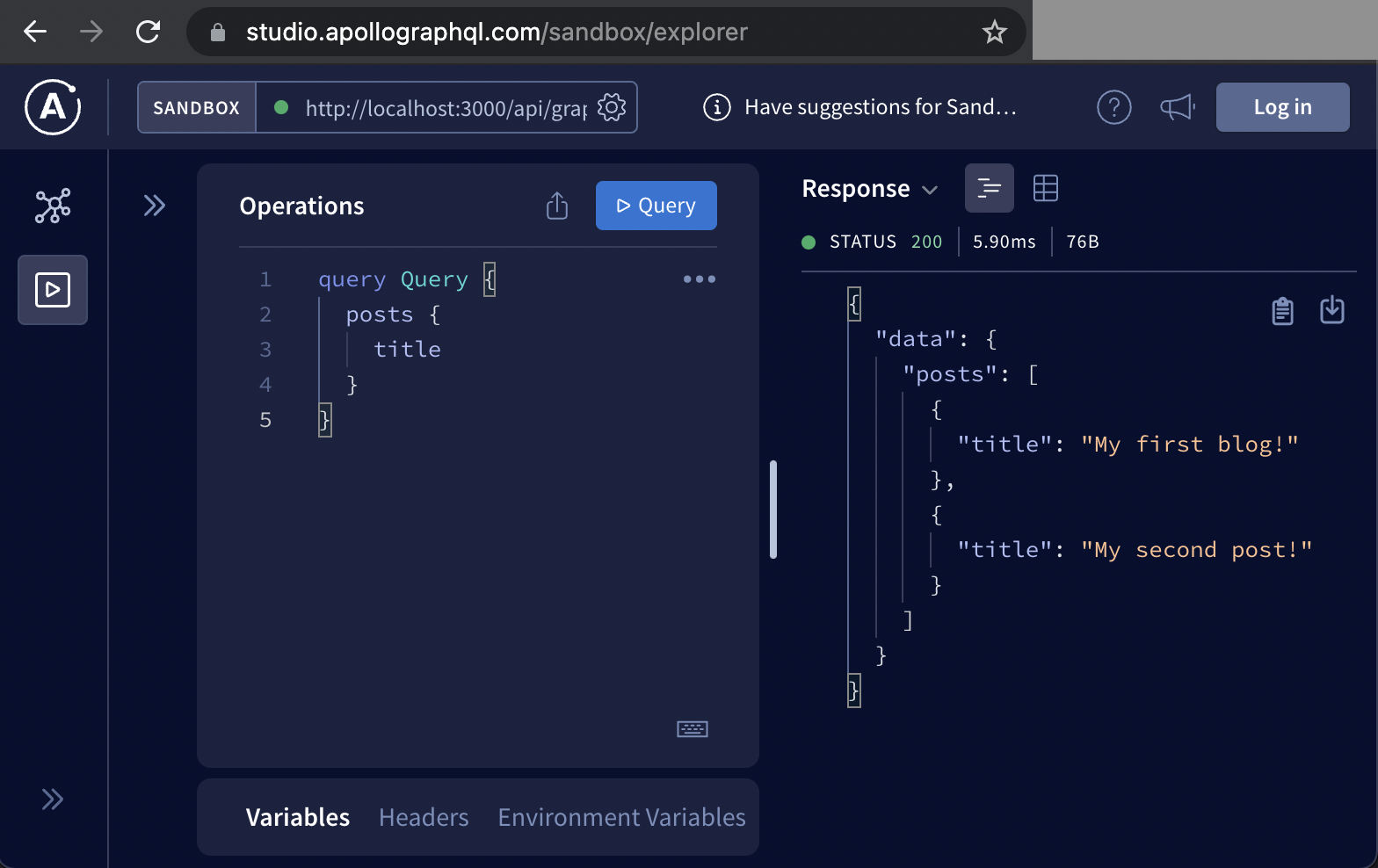Copy response with the clipboard icon
This screenshot has height=868, width=1378.
pos(1282,310)
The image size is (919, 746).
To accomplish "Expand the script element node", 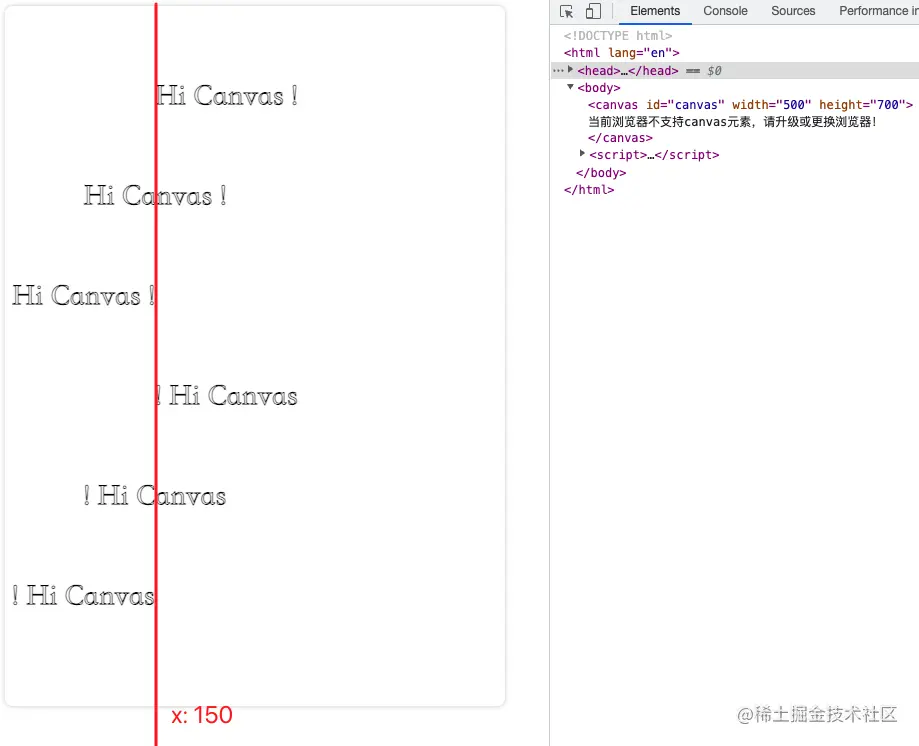I will (583, 154).
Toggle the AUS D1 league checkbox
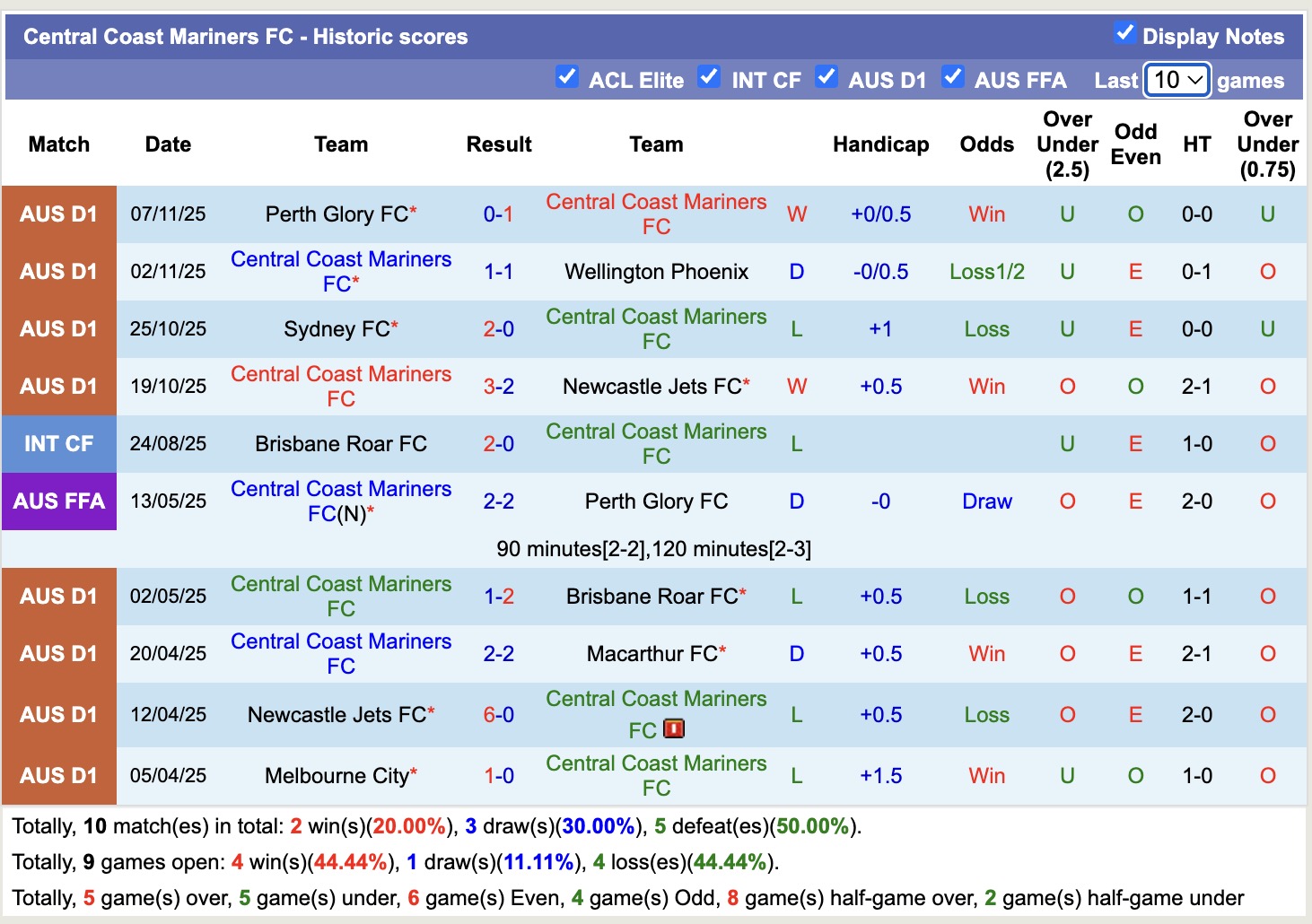1312x924 pixels. point(827,78)
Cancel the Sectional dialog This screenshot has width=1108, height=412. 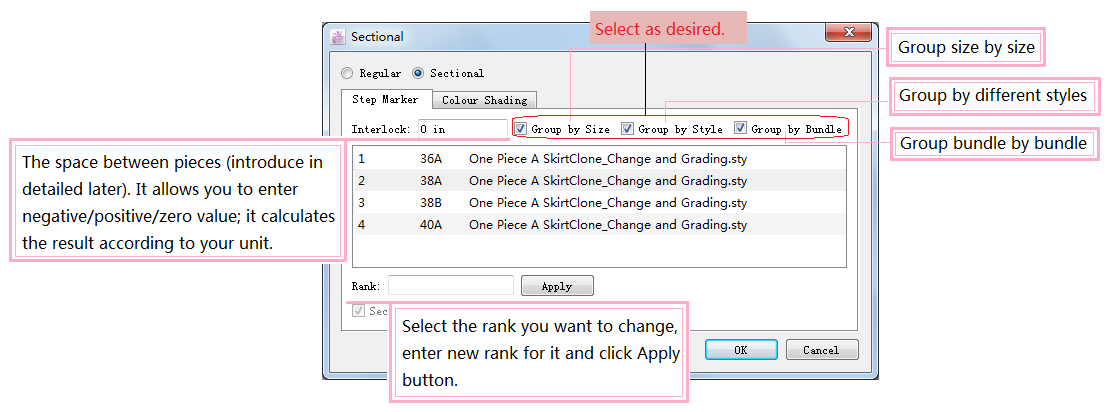tap(820, 350)
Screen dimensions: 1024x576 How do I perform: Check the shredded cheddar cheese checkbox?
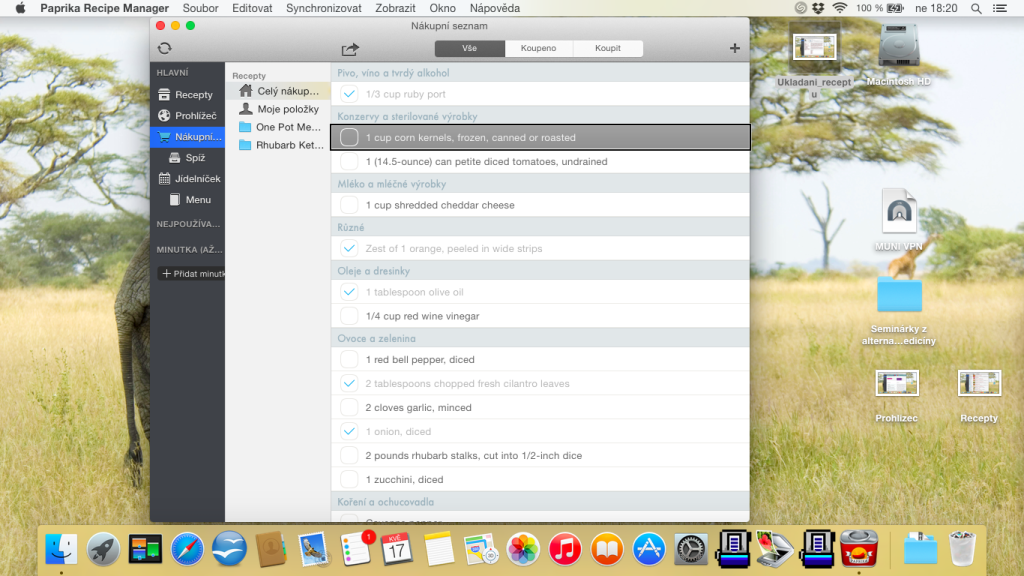[349, 205]
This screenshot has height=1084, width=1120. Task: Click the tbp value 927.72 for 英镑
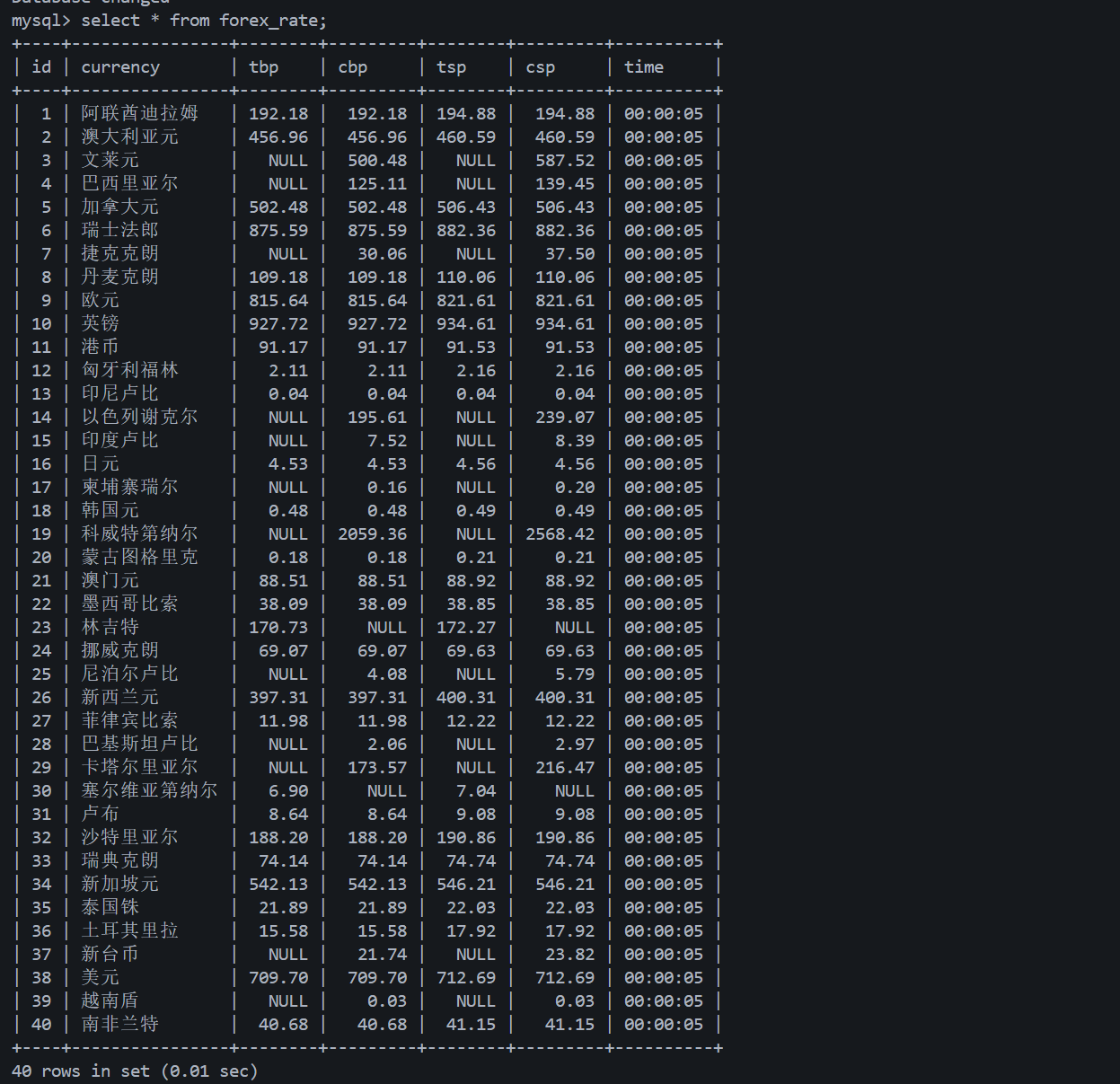[278, 323]
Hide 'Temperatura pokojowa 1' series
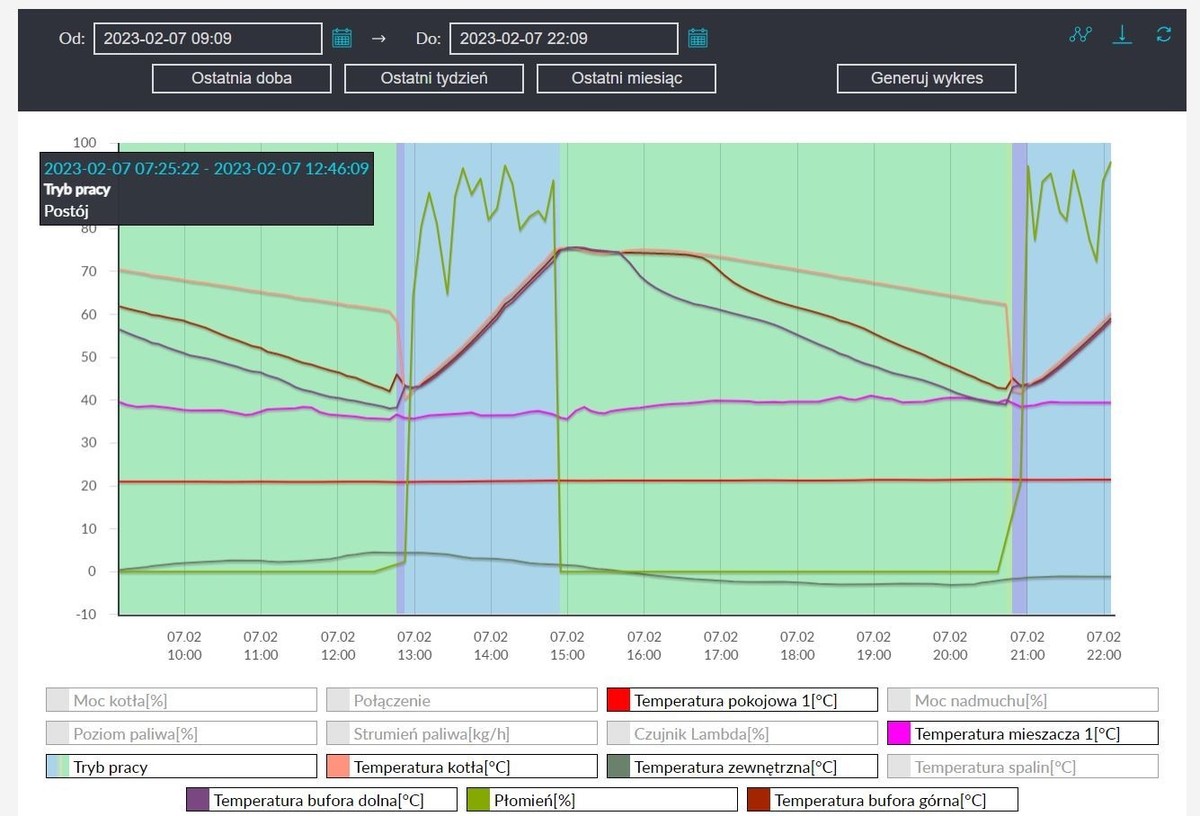Screen dimensions: 1200x816 (742, 700)
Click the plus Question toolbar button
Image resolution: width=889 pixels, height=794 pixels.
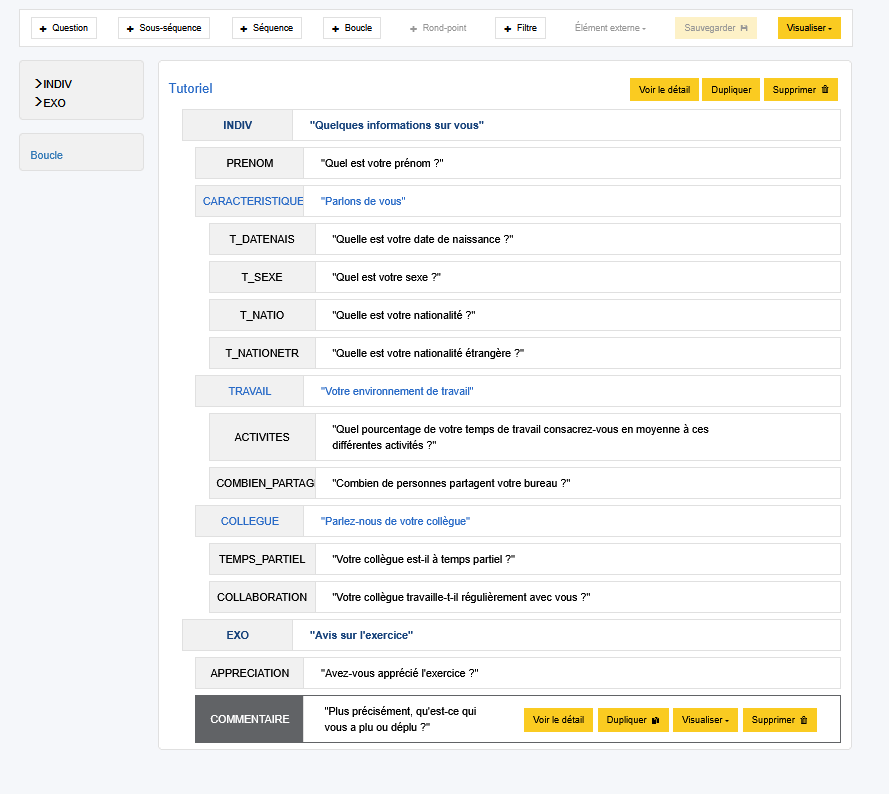[x=64, y=28]
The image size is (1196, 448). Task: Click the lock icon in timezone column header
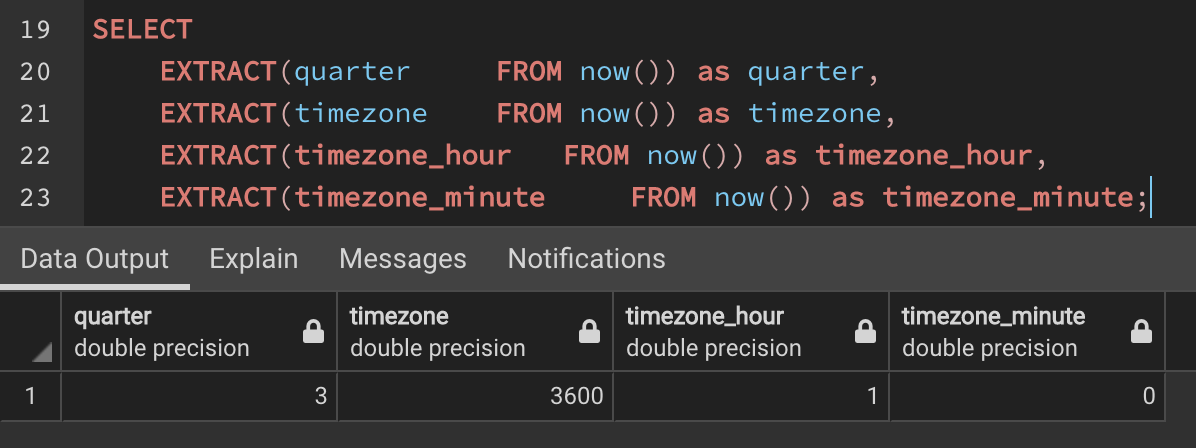tap(590, 332)
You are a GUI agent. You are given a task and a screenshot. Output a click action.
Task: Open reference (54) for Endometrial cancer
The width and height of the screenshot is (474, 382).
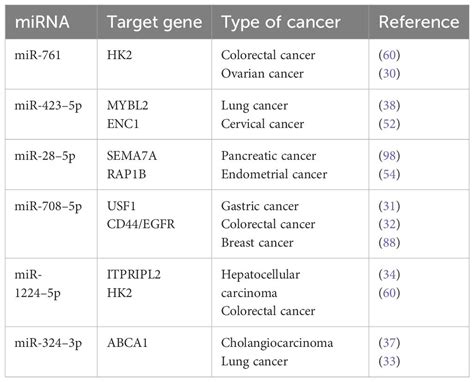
□ □ □ □ □ □ □
Once you find the line that contains "Image resolution: width=889", reproduce it and every line after it through the end of the entries above, exactly as written, with no pictures.

Your solution
Image resolution: width=889 pixels, height=794 pixels.
[x=64, y=28]
The image size is (1196, 448). Task: Click the lock icon in timezone column header
tap(590, 332)
You are a GUI agent. You are given a task and a screenshot. Output a click action.
Task: Open reference (54) for Endometrial cancer
The width and height of the screenshot is (474, 382).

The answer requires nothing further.